● Aim
Copy every line of the data below word for word, leaving nothing out and changing nothing.

● Provided data
* START *

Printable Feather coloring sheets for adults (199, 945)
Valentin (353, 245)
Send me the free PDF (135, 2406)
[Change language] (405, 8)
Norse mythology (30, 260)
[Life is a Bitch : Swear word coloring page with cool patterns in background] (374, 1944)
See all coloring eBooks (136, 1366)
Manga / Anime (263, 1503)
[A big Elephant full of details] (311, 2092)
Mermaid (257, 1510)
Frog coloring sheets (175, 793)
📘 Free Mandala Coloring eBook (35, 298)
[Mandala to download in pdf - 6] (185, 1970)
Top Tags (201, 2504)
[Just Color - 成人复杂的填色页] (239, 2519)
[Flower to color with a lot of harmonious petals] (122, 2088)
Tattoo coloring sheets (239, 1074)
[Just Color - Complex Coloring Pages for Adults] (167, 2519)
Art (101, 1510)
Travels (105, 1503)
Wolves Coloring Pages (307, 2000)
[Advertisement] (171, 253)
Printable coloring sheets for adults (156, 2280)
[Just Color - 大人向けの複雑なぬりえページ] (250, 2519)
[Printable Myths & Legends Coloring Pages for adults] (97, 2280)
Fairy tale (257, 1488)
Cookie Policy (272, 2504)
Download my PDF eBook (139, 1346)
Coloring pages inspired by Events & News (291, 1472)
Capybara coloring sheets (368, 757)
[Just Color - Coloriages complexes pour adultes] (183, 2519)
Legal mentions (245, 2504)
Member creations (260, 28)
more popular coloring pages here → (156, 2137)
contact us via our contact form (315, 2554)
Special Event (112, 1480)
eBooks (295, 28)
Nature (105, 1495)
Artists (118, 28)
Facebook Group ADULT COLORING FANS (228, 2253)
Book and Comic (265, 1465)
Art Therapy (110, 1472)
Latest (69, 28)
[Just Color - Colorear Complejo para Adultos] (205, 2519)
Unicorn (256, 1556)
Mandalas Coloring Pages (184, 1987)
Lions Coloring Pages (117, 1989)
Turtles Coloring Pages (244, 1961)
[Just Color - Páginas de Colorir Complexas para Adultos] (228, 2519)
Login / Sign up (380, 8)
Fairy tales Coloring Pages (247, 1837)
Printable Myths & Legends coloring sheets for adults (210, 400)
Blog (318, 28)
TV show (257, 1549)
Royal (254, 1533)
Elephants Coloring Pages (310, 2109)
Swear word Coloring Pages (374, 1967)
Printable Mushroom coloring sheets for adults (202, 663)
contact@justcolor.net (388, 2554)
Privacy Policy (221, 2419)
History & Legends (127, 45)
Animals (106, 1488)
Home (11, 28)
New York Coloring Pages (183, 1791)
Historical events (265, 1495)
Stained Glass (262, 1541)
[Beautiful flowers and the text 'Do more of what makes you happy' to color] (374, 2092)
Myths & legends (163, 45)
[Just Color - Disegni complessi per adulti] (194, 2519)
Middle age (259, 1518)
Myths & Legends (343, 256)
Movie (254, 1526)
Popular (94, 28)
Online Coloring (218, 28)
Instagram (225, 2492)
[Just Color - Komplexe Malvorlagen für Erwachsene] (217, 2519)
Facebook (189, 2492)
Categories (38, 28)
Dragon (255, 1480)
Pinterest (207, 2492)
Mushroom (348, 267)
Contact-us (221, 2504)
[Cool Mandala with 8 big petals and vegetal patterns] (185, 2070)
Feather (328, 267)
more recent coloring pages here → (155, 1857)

* END *

● Exercise solution
Printable Feather coloring sheets for adults (199, 945)
Valentin (353, 245)
Send me the free PDF (135, 2406)
[Change language] (405, 8)
Norse mythology (30, 260)
[Life is a Bitch : Swear word coloring page with cool patterns in background] (374, 1944)
See all coloring eBooks (136, 1366)
Manga / Anime (263, 1503)
[A big Elephant full of details] (311, 2092)
Mermaid (257, 1510)
Frog coloring sheets (175, 793)
📘 Free Mandala Coloring eBook (35, 298)
[Mandala to download in pdf - 6] (185, 1970)
Top Tags (201, 2504)
[Just Color - 成人复杂的填色页] (239, 2519)
[Flower to color with a lot of harmonious petals] (122, 2088)
Tattoo coloring sheets (239, 1074)
[Just Color - Complex Coloring Pages for Adults] (167, 2519)
Art (101, 1510)
Travels (105, 1503)
Wolves Coloring Pages (307, 2000)
[Advertisement] (171, 253)
Printable coloring sheets for adults (156, 2280)
[Just Color - 大人向けの複雑なぬりえページ] (250, 2519)
[Printable Myths & Legends Coloring Pages for adults] (97, 2280)
Fairy tale (257, 1488)
Cookie Policy (272, 2504)
Download my PDF eBook (139, 1346)
Coloring pages inspired by Events & News (291, 1472)
Capybara coloring sheets (368, 757)
[Just Color - Coloriages complexes pour adultes] (183, 2519)
Legal mentions (245, 2504)
Member creations (260, 28)
more popular coloring pages here → (156, 2137)
contact us via our contact form (315, 2554)
Special Event (112, 1480)
eBooks (295, 28)
Nature (105, 1495)
Artists (118, 28)
Facebook Group ADULT COLORING FANS (228, 2253)
Book and Comic (265, 1465)
Art Therapy (110, 1472)
Latest (69, 28)
[Just Color - Colorear Complejo para Adultos] (205, 2519)
Unicorn (256, 1556)
Mandalas Coloring Pages (184, 1987)
Lions Coloring Pages (117, 1989)
Turtles Coloring Pages (244, 1961)
[Just Color - Páginas de Colorir Complexas para Adultos] (228, 2519)
Login / Sign up (380, 8)
Fairy tales Coloring Pages (247, 1837)
Printable Myths & Legends coloring sheets for adults (210, 400)
Blog (318, 28)
TV show (257, 1549)
Royal (254, 1533)
Elephants Coloring Pages (310, 2109)
Swear word Coloring Pages (374, 1967)
Printable Mushroom coloring sheets for adults (202, 663)
contact@justcolor.net (388, 2554)
Privacy Policy (221, 2419)
History & Legends (127, 45)
Animals (106, 1488)
Home (11, 28)
New York Coloring Pages (183, 1791)
Historical events (265, 1495)
Stained Glass (262, 1541)
[Beautiful flowers and the text 'Do more of what makes you happy' to color] (374, 2092)
Myths & legends (163, 45)
[Just Color - Disegni complessi per adulti] (194, 2519)
Middle age (259, 1518)
Myths & Legends (343, 256)
Movie (254, 1526)
Popular (94, 28)
Online Coloring (218, 28)
Instagram (225, 2492)
[Just Color - Komplexe Malvorlagen für Erwachsene] (217, 2519)
Facebook (189, 2492)
Categories (38, 28)
Dragon (255, 1480)
Pinterest (207, 2492)
Mushroom (348, 267)
Contact-us (221, 2504)
[Cool Mandala with 8 big petals and vegetal patterns] (185, 2070)
Feather (328, 267)
more recent coloring pages here → (155, 1857)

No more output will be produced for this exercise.